Ketua Lembaga Pembinaan dan Perlindungan Konsumen (LP2K) Semarang, Ngargono, mengungkapkan, hal tersebut terjadi karena pemerintah kota tidak merasa berwenang, karena itu merupakan lahan pribadi dari yang bersangkutan.

”Menurut saya itu tidak fair. Bagaimana pun juga ini kan wilayah Kota semarang,” katanya kepada Jawa Pos Radar Semarang.

Ngargono mengatakan, semestinya untuk tarif parkir berjenjang harus dibicarakan dengan pihak terkait. Selain itu, tarif parkir berjenjang harus ada batasan maksimal. ”Jadi, tidak terus tarifnya linier yang memberatkan konsumen,” ujarnya.

Dikatakan, dalam pengaturan tarif parkir berjenjang, pihak yang dilibatkan antara lain  pemilik lahan, pengelola, pemerintah kota, serta konsumen. ”Mereka harus diajak bicara, sehingga tidak seenaknya merumuskan tarif parkir tanpa melibatkan konsumen,” katanya.

Ia mengaku pernah mendapat keluhan dari pengunjung mal yang harus membayar parkir hingga Rp 22.000. Padahal pengunjung itu hanya parkir mulai pukul 09.00 hingga 15.00 atau sekitar 6 jam. ”Ada juga konsumen yang mengeluhkan parkir yang penghitungannya tidak manusiawi. Parkir 8 jam lebih 1 menit dihitung 9 jam. Itu juga harus diakomodir dengan baik,” ungkapnya.

Pengamat Transportasi Unika Soegijapranata, Djoko Setijowarno, menjelaskan, parkir berjenjang tersebut masuk kategori bukan parkir di tepi jalan atau off street dan dikendalikan bukan oleh Dinas Perhubungan. Ia mengatakan saat ini memang kebijakannya tidak jelas, dan dimanfaatkan oleh oknum pengurus parkir.

”Paling gampang itu harusnya terintegrasikan dengan pemkot. Artinya, pemkot mestinya bisa memantau berapa kendaraan yang keluar masuk. Tapi yang terjadi sekarang kan tidak, jadi mereka percaya saja dengan pengelola,” katanya.

Djoko menuturkan, salah satu teman pengelola yang dikenalnya mengakui dalam praktiknya, setoran tarif parkir ke pemkot hanya 60 persen saja. Menurutnya, mestinya pemkot bisa memanfaatkan teknologi informasi yang dimiliki, sehingga tahu pemasukan dan penghitungan pajaknya.

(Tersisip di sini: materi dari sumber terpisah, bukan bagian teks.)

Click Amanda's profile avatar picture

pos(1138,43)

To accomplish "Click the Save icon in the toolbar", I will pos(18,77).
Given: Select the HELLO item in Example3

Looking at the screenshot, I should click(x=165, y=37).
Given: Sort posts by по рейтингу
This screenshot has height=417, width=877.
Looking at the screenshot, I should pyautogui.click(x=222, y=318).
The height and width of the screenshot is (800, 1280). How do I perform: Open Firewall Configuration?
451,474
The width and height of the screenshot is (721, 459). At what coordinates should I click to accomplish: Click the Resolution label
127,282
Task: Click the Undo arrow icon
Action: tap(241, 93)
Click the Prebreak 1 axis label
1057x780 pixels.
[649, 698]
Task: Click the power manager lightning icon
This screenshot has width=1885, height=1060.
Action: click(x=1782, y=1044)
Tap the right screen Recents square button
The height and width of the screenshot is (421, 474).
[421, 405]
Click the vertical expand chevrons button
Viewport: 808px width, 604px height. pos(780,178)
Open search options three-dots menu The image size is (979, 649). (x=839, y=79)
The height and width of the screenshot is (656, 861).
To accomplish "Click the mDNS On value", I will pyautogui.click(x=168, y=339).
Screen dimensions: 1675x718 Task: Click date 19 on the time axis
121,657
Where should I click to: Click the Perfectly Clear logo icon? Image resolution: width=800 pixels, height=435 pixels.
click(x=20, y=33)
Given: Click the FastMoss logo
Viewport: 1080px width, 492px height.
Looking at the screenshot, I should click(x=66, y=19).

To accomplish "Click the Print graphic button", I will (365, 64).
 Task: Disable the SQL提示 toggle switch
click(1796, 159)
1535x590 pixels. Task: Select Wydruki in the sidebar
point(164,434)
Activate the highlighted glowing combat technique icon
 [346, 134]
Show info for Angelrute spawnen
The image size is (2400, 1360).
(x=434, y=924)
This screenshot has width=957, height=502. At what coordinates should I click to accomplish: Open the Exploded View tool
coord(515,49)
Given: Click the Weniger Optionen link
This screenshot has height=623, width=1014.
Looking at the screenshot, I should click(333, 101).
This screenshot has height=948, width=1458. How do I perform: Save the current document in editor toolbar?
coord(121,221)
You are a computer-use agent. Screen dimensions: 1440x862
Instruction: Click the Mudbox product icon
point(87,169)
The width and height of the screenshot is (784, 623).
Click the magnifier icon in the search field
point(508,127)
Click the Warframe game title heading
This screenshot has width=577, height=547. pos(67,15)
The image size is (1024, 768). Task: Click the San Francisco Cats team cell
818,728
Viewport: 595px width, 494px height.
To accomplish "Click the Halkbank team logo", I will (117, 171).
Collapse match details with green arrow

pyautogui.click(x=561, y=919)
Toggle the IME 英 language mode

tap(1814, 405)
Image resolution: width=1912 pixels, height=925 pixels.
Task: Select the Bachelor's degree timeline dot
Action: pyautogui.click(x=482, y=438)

”Sekarang pemerintah mau tegas menindak juga gak bisa, karena tidak punya data pastinya. Kalau mereka konfirmasi ke pihak bersangkutan pasti jawabannya ’sebentar saya cek dulu’, wah ya paling kongkalikong ujung-ujungnya,” ujarnya sambil tertawa.

Ia melanjutkan, salah satu solusinya bisa dilakukan dengan pembuatan aplikasi e-parking seperti yang sudah diberlakukan di Jakarta. Sehingga masyarakat dan pemerintah tahu datanya dengan lengkap. ”Artinya kita harus meniru yang baik, itu juga kan manfaatnya banyak dan lebih membantu kalau ternyata pemkot memang tidak bisa memantau,” katanya.

Perkiraan potensi parkir on street di Kota Semarang yang ia hitung kasar dalam setahun bisa mencapai Rp 150 miliar. Ironisnya, yang masuk PAD pemkot tidak sampai Rp 2 miliar. Sisanya bocor ke mana-mana.

”Ini jadi lahan basah oknum pengelola parkir, mereka hanya setor 60 persen ke pemerintah, sisanya dibagi dua dengan pemilik lahan,” ujarnya.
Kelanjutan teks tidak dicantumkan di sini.